### Direction
Please reproduce, word for word, the part of the records below that opens with the line containing "Click the black" and closes with the line containing "pos(785,1036)", including both of those lines. Leave the pictures out of your answer.
-- Begin Records shown --
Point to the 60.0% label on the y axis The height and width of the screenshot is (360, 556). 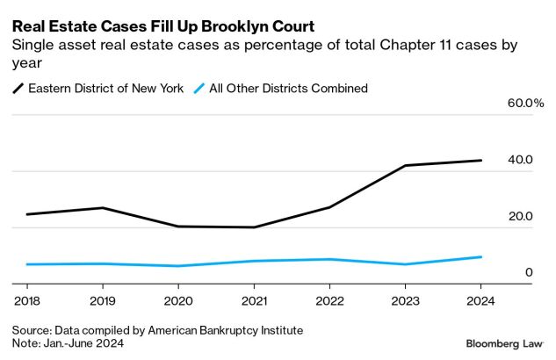526,104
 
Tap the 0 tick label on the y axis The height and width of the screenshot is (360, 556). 529,272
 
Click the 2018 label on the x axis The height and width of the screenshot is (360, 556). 26,300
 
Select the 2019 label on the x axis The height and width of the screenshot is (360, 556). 103,300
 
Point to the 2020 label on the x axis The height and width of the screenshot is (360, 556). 178,300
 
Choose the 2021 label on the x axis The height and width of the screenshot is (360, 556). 254,300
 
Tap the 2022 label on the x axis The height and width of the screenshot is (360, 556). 329,300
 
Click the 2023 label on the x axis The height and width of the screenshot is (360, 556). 405,300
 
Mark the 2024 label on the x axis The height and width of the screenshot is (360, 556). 480,300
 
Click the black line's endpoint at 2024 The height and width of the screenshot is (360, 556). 480,161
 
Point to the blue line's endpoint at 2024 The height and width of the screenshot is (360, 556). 480,256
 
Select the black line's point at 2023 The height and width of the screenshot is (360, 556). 405,165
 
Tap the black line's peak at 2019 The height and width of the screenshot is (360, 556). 103,208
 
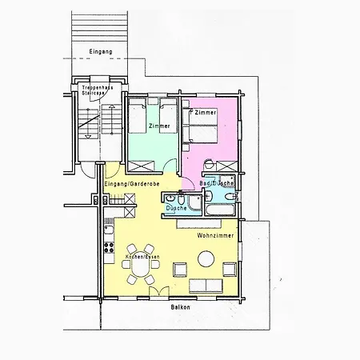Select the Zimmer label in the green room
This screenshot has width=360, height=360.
click(159, 126)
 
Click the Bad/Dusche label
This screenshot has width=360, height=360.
click(216, 184)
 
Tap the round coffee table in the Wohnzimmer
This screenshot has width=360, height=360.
click(206, 258)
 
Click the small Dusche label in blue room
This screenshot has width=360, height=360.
click(175, 208)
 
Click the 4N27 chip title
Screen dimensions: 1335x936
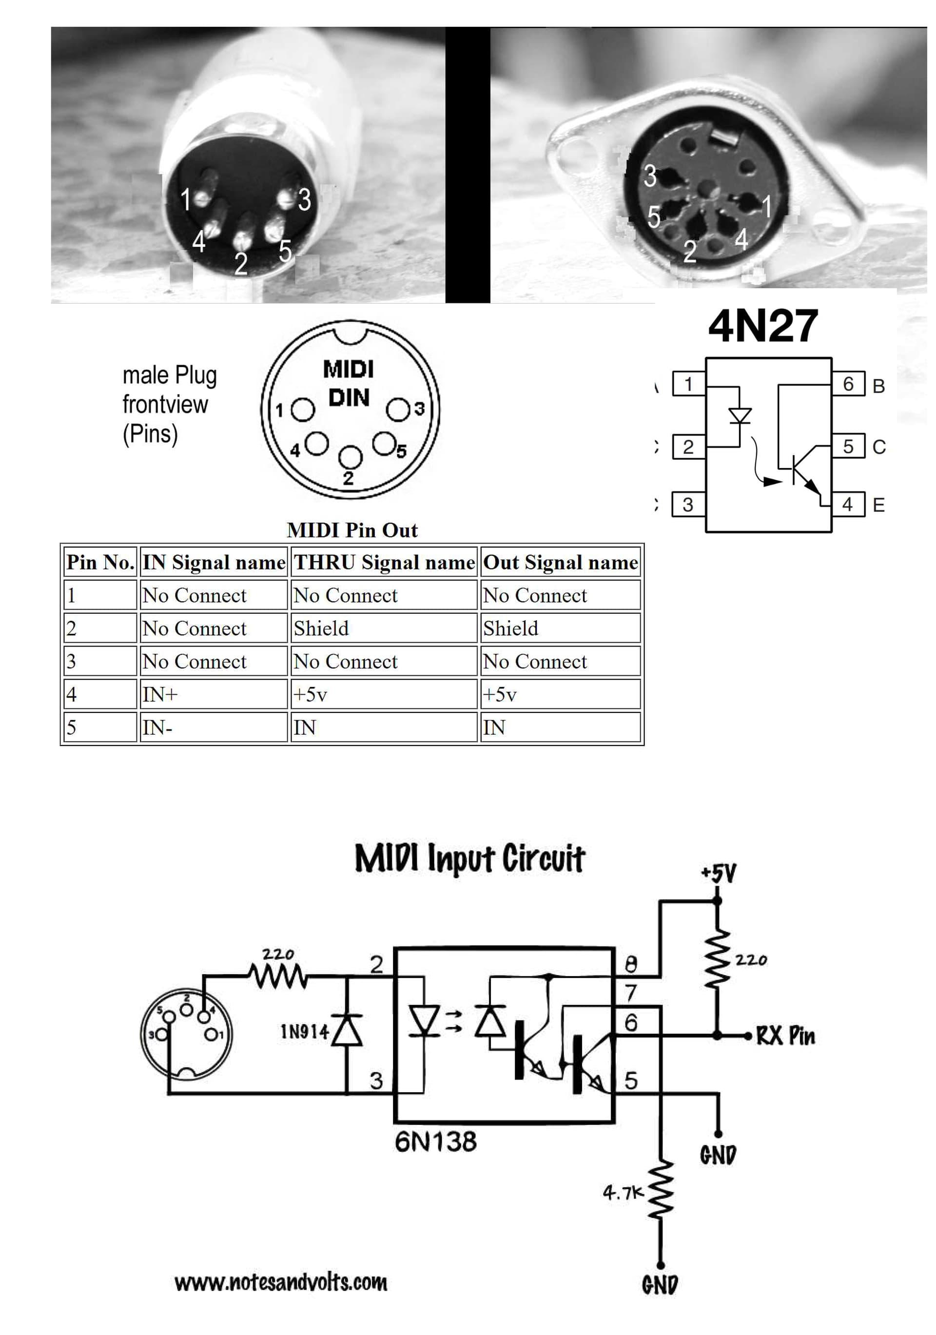pos(763,327)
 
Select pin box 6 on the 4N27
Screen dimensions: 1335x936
pos(848,384)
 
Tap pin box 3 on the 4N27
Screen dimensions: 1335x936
pos(688,504)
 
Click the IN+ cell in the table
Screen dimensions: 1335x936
pos(213,694)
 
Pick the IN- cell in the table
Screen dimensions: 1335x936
pos(213,727)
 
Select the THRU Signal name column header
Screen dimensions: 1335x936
pos(384,562)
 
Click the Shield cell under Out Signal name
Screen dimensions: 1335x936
pos(560,628)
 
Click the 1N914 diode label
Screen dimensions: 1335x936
pos(305,1032)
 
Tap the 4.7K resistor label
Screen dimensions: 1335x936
pos(623,1193)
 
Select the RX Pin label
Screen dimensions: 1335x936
pos(785,1036)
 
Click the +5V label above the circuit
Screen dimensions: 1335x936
pos(719,873)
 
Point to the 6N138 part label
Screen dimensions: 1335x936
pos(435,1141)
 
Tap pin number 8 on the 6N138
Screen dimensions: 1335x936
pos(631,964)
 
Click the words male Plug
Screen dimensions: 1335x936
pos(169,375)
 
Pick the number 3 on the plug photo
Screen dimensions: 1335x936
pos(305,199)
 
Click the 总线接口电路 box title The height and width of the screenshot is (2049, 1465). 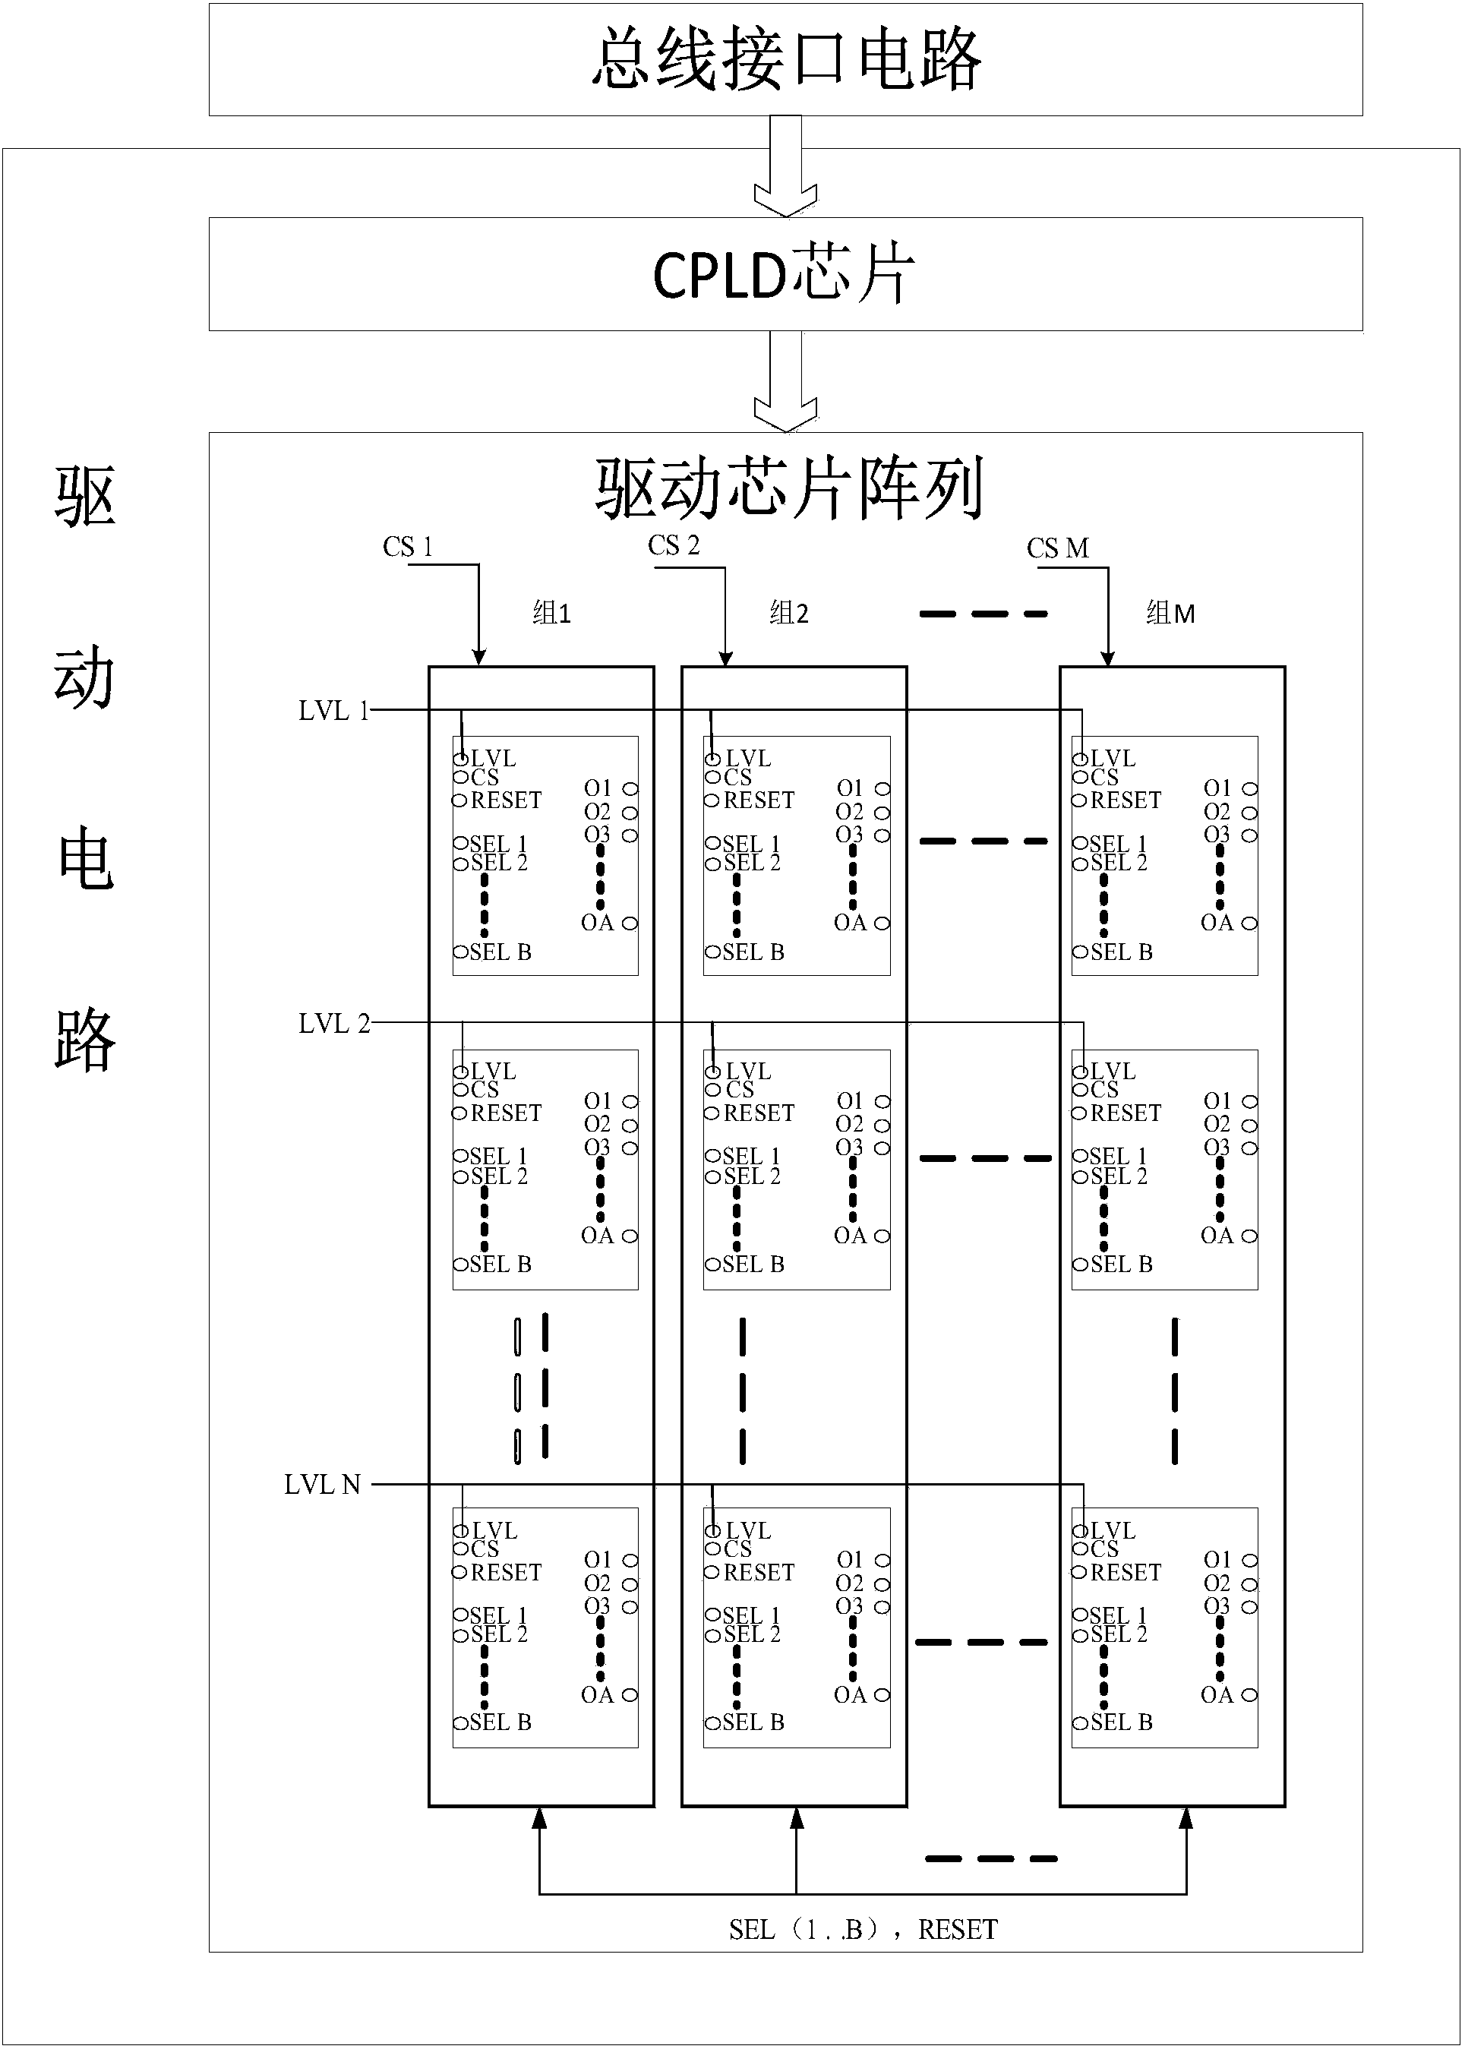pos(786,59)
-- End Records shown --
### Answer to the task
Click the black line's endpoint at 2024 The height and width of the screenshot is (360, 556). 480,161
 
Point to the blue line's endpoint at 2024 The height and width of the screenshot is (360, 556). 480,256
 
Select the black line's point at 2023 The height and width of the screenshot is (360, 556). 405,165
 
Tap the black line's peak at 2019 The height and width of the screenshot is (360, 556). 103,208
 
Select the Zimmer label in the green room
This screenshot has width=360, height=360.
click(159, 126)
 
Click the Bad/Dusche label
This screenshot has width=360, height=360.
click(216, 184)
 
Tap the round coffee table in the Wohnzimmer
This screenshot has width=360, height=360.
click(206, 258)
 
Click the small Dusche label in blue room
This screenshot has width=360, height=360.
click(175, 208)
 
Click the 4N27 chip title
Screen dimensions: 1335x936
pos(763,327)
 
Select pin box 6 on the 4N27
Screen dimensions: 1335x936
pos(848,384)
 
Tap pin box 3 on the 4N27
Screen dimensions: 1335x936
pos(688,504)
 
Click the IN+ cell in the table
Screen dimensions: 1335x936
pos(213,694)
 
Pick the IN- cell in the table
Screen dimensions: 1335x936
pos(213,727)
 
Select the THRU Signal name column header
Screen dimensions: 1335x936
pos(384,562)
 
Click the Shield cell under Out Signal name
Screen dimensions: 1335x936
pos(560,628)
 
Click the 1N914 diode label
Screen dimensions: 1335x936
pos(305,1032)
 
Tap the 4.7K resistor label
Screen dimensions: 1335x936
pos(623,1193)
 
Select the RX Pin label
Screen dimensions: 1335x936
pos(785,1036)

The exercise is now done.